Anche in questo 2021, che sta volgendo al termine, ci siamo ritrovati a doverci confrontare con l’emergenza sanitaria che continua ad essere fonte di ansia e di preoccupazione, influendo sul decorso delle nostre vite e generando una sorta di sospensione: da una parte ci siamo sentiti parzialmente deprivati di alcune nostre consuetudini e della nostra libertà di azione e di movimento, dall’altra abbiamo avvertito, anche se in misura diversa gli uni dagli altri, l’esigenza di concentrarci sulle cose essenziali e di essere meno succubi di una cultura che ci induce a consumare tutto, anche le relazioni e gli affetti.


Quante volte nelle nostre conversazioni abbiamo sottolineato l’importanza di recuperare valori che rischiano di scivolare inesorabilmente sul piano inclinato della superficialità e dell’indifferenza. E quante volte abbiamo stigmatizzato una visione volatile ed effimera della vita, dove a prevalere su tutto sono le emozioni, l’immagine che vogliamo dare di noi stessi agli altri, e la provvisorietà delle scelte, spesso appiattite sulla ricerca di gratificazioni istantanee, e perciò sganciate da valori o punti di riferimento che possano offrire un sicuro ancoraggio alla nostra esistenza.

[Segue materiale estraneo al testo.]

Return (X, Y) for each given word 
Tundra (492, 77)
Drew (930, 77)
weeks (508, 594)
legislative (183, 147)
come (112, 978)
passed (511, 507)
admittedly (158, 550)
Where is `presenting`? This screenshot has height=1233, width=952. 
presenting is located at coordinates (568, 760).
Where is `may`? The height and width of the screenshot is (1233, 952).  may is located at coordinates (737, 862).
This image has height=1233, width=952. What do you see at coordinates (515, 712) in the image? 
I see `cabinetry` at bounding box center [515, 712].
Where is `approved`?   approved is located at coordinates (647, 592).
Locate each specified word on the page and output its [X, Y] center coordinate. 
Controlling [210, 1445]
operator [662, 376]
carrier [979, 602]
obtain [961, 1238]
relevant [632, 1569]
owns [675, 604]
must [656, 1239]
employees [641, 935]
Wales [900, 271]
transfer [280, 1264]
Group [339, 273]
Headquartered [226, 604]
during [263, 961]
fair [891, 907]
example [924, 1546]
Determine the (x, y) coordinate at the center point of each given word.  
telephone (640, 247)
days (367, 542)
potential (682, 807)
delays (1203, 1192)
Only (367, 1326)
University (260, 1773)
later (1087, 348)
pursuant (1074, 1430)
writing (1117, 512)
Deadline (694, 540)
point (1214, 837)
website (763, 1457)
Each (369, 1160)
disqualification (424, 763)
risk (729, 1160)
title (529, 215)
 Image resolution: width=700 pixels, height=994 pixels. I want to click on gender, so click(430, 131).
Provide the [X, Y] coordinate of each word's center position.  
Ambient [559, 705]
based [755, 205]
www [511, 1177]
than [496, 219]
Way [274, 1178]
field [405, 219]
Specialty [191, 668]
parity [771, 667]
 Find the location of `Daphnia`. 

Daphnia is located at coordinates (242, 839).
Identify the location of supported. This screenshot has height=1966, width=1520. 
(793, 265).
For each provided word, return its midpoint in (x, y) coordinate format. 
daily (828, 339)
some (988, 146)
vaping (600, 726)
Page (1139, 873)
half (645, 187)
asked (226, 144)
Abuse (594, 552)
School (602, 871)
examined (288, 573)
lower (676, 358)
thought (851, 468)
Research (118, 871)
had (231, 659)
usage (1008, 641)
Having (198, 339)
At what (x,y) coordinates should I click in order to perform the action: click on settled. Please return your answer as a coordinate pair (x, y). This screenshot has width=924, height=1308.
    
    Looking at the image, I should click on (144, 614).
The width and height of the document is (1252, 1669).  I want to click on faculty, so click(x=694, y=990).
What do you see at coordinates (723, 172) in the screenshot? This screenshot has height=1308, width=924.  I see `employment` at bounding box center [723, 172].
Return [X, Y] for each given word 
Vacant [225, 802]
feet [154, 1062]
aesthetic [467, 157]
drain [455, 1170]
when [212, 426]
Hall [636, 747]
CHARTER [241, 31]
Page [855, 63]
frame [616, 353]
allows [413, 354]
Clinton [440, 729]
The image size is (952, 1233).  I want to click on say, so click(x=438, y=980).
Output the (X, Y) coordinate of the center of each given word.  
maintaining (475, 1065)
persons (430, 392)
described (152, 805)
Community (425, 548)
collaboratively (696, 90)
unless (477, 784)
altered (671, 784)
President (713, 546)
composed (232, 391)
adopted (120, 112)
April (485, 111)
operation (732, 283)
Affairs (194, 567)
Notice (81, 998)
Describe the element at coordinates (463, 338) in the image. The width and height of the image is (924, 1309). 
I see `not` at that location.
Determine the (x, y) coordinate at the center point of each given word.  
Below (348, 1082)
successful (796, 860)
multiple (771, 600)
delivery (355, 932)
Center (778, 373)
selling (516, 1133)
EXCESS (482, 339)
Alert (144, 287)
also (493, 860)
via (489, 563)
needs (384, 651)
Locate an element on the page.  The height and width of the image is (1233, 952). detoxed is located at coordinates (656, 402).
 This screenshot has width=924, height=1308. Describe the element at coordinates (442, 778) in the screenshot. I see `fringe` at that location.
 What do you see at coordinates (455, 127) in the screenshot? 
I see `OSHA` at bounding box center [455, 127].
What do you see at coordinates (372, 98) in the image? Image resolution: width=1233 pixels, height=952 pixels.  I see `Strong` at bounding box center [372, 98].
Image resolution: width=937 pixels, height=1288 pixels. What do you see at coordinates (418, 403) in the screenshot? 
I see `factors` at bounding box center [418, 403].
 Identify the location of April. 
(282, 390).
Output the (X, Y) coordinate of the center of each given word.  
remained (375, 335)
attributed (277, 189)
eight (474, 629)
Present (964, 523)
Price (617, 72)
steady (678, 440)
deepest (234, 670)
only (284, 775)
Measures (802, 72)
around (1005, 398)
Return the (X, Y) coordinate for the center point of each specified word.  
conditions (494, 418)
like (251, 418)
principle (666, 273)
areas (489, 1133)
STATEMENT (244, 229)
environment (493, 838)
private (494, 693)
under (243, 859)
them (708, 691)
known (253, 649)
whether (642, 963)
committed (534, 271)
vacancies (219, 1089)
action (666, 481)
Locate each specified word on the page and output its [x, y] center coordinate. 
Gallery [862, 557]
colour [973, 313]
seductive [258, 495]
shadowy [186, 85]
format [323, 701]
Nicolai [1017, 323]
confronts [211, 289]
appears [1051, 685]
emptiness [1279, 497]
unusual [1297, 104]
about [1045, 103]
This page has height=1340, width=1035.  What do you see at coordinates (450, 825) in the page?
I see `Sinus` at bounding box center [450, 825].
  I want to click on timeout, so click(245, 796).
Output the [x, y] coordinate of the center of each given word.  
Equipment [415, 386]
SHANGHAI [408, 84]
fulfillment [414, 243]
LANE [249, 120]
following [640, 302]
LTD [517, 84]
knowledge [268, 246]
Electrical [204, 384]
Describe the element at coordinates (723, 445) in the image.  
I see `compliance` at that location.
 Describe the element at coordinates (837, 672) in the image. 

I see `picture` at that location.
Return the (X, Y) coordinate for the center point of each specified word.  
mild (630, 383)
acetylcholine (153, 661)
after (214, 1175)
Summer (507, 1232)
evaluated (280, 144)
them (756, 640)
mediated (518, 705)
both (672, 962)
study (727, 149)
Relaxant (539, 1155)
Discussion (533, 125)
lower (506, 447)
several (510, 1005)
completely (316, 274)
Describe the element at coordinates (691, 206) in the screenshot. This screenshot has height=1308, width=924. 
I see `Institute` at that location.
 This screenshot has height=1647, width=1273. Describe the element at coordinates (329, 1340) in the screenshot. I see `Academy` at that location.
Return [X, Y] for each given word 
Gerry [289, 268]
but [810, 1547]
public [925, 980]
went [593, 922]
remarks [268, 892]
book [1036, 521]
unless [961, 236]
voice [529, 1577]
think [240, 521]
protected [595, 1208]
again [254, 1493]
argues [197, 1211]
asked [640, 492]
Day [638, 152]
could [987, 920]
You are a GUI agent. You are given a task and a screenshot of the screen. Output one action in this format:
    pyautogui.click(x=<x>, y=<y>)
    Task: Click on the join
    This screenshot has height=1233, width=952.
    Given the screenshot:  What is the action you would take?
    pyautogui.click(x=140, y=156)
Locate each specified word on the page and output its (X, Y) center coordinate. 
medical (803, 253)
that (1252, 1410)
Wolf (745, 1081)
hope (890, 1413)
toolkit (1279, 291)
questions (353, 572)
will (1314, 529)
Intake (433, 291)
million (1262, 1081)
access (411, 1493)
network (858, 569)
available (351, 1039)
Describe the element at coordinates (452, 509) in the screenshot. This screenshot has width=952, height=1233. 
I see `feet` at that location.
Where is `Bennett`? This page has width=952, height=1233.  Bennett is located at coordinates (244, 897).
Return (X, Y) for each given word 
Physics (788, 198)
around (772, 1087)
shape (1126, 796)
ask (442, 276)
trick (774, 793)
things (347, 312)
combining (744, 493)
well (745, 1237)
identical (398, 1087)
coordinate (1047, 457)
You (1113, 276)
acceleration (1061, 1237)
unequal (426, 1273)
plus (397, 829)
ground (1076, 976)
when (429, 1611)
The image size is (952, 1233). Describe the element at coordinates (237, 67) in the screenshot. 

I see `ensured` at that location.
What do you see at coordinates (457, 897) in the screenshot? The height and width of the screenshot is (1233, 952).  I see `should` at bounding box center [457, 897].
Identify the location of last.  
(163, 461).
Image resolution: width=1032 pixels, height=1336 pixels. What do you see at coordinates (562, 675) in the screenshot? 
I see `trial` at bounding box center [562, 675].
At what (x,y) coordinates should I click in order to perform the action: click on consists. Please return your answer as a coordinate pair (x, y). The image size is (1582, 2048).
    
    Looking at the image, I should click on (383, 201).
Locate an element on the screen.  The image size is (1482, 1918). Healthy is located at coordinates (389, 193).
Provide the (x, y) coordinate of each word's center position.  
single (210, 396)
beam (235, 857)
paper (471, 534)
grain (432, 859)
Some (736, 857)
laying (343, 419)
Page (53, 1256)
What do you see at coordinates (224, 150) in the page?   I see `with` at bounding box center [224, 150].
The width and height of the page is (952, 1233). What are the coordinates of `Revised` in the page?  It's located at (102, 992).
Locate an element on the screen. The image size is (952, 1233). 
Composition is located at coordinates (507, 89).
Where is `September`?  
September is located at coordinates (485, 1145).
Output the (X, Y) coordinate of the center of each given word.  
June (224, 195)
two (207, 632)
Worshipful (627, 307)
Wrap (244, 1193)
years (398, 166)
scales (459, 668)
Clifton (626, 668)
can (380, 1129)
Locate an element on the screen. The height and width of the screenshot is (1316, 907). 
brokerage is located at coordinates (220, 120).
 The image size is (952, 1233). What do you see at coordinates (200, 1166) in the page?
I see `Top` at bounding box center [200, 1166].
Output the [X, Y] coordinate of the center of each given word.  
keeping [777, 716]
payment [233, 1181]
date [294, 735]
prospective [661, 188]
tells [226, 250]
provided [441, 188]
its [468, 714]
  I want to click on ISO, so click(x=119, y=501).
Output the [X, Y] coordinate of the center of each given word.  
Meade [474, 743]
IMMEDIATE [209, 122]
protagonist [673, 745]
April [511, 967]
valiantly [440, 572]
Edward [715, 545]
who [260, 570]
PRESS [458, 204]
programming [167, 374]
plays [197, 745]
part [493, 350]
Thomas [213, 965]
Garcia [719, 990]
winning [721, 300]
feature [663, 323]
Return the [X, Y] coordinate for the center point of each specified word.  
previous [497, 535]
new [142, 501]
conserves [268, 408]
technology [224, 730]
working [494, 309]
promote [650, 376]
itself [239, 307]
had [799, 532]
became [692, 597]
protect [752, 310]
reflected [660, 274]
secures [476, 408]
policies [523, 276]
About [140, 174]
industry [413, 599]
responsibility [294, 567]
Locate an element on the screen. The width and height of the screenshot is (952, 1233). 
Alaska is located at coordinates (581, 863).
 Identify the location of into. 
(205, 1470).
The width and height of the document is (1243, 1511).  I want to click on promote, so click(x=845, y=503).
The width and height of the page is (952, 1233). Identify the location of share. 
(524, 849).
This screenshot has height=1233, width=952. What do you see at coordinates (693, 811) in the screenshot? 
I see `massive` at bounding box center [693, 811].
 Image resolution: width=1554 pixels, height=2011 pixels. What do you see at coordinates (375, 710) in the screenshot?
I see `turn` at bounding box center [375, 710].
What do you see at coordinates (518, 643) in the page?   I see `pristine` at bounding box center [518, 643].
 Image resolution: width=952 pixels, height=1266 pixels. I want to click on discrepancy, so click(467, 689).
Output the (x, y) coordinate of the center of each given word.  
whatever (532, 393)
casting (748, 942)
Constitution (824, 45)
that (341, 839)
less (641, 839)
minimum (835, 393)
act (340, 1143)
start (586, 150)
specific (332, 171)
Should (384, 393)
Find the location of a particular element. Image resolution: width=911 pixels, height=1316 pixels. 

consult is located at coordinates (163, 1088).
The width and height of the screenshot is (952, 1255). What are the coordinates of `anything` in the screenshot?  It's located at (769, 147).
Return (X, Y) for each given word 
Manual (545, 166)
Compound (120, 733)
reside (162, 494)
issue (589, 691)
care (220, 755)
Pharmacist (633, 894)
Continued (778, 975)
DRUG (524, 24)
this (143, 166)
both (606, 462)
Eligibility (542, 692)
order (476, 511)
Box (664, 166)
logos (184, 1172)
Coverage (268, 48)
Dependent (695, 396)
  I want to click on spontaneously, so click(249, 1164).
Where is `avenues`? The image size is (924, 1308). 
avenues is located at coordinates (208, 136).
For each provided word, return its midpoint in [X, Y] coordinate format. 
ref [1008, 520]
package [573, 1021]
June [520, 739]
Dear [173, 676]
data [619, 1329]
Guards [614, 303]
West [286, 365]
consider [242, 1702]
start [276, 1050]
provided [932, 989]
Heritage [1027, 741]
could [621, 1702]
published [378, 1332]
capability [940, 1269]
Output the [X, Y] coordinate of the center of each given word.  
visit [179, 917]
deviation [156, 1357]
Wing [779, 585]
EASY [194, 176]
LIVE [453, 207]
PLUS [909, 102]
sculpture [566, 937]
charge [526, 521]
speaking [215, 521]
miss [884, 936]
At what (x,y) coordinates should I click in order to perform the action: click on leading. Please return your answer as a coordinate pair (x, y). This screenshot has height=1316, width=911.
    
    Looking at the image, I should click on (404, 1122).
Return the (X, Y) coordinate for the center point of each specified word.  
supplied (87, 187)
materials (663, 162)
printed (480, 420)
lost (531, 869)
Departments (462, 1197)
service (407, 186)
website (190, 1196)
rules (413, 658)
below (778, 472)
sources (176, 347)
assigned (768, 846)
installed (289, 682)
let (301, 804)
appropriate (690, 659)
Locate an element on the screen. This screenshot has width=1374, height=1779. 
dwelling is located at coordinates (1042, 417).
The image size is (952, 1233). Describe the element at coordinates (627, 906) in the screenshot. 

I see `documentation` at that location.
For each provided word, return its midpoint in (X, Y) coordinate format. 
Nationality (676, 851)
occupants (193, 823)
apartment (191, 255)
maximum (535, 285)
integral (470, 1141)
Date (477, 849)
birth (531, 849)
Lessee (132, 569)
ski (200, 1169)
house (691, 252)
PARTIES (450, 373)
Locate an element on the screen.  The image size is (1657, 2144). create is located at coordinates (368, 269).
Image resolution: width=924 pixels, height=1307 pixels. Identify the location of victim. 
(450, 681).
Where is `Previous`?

In fondo, ogni “fine” dovrebbe generare un “nuovo inizio”.​ Abbiamo bisogno di riappropriarci di relazioni genuine e di riassaporare la bellezza del prenderci responsabilmente cura gli uni degli altri, se vogliamo costruire comunità religiose e civili che siano “casa” e “scuola” di inclusione, di solidarietà, di condivisione e di comunione. Comunità, cioè, che siano luoghi in cui ci si sente a proprio agio, come a casa propria, in cui si sperimentano la familiarità e la sincerità delle relazioni che in esso si intrecciano. E comunità che siano luoghi in cui non si smette mai di imparare alla scuola della vita, poiché, in definitiva, è essa che ci plasma come esseri umani, ed è sempre essa che, come credenti, ci aiuta ad incarnare la nostra fede cristiana nei solchi della quotidianità.


Sullo sfondo di questa duplice definizione di “casa” e “scuola” e tenendo presente anche il “Cammino sinodale” che è stato avviato in tutta la Chiesa cattolica, vorrei riproporre alla nostra attenzione, a noi che guardiamo con fiducia e speranza al nuovo anno, alcune attitudini che sono indispensabili all’edificazione di comunità religiose o civili che siano caratterizzate da inclusione, solidarietà, condivisione e comunione. Si tratta, nello specifico, di tre attitudini: l’ascolto, il dialogo e il discernimento.


Impegniamoci allora a far sì che il 2022 possa essere un anno colmo di quella luce, di quella pace, di quella gioia e di quell’amore che scaturiscono dal cuore stesso di Dio e che sono un segno del suo abbraccio misericordioso. Diventiamone testimoni credibili lungo tutto il nuovo anno". Prima del Te Deum​ dom Ogliari ha presieduto i Vespri Solenni.